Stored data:
╭──
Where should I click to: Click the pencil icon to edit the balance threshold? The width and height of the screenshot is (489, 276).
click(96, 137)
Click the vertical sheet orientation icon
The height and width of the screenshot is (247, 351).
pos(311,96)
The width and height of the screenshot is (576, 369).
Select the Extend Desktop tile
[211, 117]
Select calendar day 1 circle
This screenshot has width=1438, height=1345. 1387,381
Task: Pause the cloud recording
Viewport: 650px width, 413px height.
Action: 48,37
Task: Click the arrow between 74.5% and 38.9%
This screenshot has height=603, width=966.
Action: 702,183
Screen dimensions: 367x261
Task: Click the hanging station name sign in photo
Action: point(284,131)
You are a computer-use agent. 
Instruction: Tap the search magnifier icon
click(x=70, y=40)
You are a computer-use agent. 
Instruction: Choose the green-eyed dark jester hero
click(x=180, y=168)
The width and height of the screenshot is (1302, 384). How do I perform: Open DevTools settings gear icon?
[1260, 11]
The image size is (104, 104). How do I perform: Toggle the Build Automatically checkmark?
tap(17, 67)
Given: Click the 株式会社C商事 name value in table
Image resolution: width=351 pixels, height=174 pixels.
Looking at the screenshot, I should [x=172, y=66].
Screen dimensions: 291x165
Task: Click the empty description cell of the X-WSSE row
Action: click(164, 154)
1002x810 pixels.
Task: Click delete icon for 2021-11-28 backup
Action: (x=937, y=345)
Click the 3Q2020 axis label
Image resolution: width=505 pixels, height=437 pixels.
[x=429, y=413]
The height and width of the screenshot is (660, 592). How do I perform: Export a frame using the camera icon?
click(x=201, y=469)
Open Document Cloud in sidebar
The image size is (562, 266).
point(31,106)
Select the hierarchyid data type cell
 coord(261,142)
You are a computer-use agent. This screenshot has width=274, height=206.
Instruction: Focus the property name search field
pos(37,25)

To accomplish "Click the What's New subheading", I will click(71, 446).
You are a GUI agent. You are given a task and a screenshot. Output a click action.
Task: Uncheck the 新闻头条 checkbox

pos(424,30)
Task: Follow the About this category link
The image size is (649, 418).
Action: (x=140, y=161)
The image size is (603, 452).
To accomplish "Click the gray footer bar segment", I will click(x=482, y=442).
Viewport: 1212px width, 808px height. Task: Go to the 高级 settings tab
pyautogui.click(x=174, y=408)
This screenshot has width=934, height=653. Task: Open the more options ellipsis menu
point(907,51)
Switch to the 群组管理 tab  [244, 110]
╰──
**AIM OF THE EXERCISE:**
The response must consist solely of the lines from the first line of the entries through the line containing "The width and height of the screenshot is (576, 369).", repeated exactly.

**EXERCISE SOLUTION:**
Where should I click to: Click the pencil icon to edit the balance threshold? The width and height of the screenshot is (489, 276).
click(96, 137)
Click the vertical sheet orientation icon
The height and width of the screenshot is (247, 351).
pos(311,96)
The width and height of the screenshot is (576, 369).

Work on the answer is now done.